Ambrogio Lorenzetti (Sienne, né vers 1290 – documenté de 1319 à 1348)
Allegorie del Buon e del Cattivo Governo e loro Effetti in Città e in Campagna (Allégories du Bon et du Mauvais Gouvernement et leurs Effets dans la Ville et dans la Campagne), 1338-1339.
Fresque [1]Le terme de fresque est à prendre ici dans son acception la plus large (et abusive) de vaste peinture murale. En effet, Lorenzetti n’a pas peint son cycle selon la technique de la fresque (a buon fresco), mais selon la technique de la détrempe (a tempera). Pour être précis, le cycle visible aujourd’hui est peint a tempera, avec de nombreuses retouches réalisées à fresque … Poursuivre, 200 x 3650 cm.
Inscriptions :
- (sous la fresque de l’Allégorie du Bon Gouvernement) : « AMBROSIUS . LAURENTII . DESENIS . HIC PINXIT . UTRINQVE[…] » [2]« Ambrogio de Lorenzo de Sienne a peint ici de part et d’autre […] » (signature de l’artiste).
- Les autres inscriptions, cartels et cartouches sont retranscrits dans les articles détaillant les différentes parties du cycle.
Provenance : In situ.
Sienne, Palazzo Pubblico, Sala dei Nove.

« Nel palagio di Siena è dipinto di sua mano la pace e la guerra, evvi quello s’appartiene alla pace e come le mercatanzie vanno con grandissima sicurtà, e come le lasciano ne’ boschi, e come ei tornano per esse. E le storsioni si fanno nella guerra stanno perfettamente. » [3]Lorenzo Ghiberti, I Commentari (v. 1452-1455), éd. Ottavio Morisani, Naples, Ricciardi, 1948 (« Commentario secondo »).
· · · ·
Consignes —
A. Recopiez la notice sur les fresques de Lorenzetti en commençant à « Fresque [1]Le terme » et en terminant à « Sala dei Nove. ».
B. Relevez toutes les années citées dans la notice sur les fresques de Lorenzetti.
C. Poursuivez la notice sur les fresques de Lorenzetti à partir de l'endroit où elle s'arrête.
Les lignes qui suivent viennent d'une autre source.

Données fournies —
· · · ·
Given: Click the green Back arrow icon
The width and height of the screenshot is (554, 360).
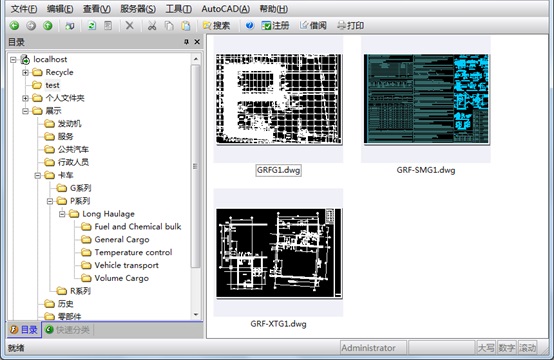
· · · ·
Réponses —
A.
Fresque [1]Le terme de fresque est à prendre ici dans son acception la plus large (et abusive) de vaste peinture murale. En effet, Lorenzetti n’a pas peint son cycle selon la technique de la fresque (a buon fresco), mais selon la technique de la détrempe (a tempera). Pour être précis, le cycle visible aujourd’hui est peint a tempera, avec de nombreuses retouches réalisées à fresque … Poursuivre, 200 x 3650 cm.
Inscriptions :
- (sous la fresque de l’Allégorie du Bon Gouvernement) : « AMBROSIUS . LAURENTII . DESENIS . HIC PINXIT . UTRINQVE[…] » [2]« Ambrogio de Lorenzo de Sienne a peint ici de part et d’autre […] » (signature de l’artiste).
- Les autres inscriptions, cartels et cartouches sont retranscrits dans les articles détaillant les différentes parties du cycle.
Provenance : In situ.
Sienne, Palazzo Pubblico, Sala dei Nove.

B. 1290, 1319, 1348, 1338, 1339, 1452, 1455, 1948

C.
Le cycle du Bon et du Mauvais Gouvernement
Les Neuf ont commandé la décoration de la salle dans laquelle ils tenaient leurs réunions à Ambrogio Lorenzetti. Le peintre y a travaillé (en attestent divers documents, notamment des paiements) entre février 1338 et mai 1339. Quinze mois pour réaliser 70 m2 de fresque suppose un travail régulier et intense, en dépit de l’aide conséquente que pouvait apporter l’atelier. Le programme était forcément imposé et contraignant, comme on le comprend pour une œuvre placée dans un endroit aussi stratégique.
Bien avant que Ghiberti, au milieu du XVeme siècle, ait qualifié Lorenzetti de « savant peintre, homme d’une grande intelligence » et, un siècle plus tard, Vasari de « gentiluomo e filosofo », Ambrogio avait de son vivant la réputation d’être un artiste mental et intellectuel qui réfléchissait à des solutions innovantes pour représenter des concepts difficiles à saisir (l’Annonciation de Montesiepi en est un autre exemple spectaculaire).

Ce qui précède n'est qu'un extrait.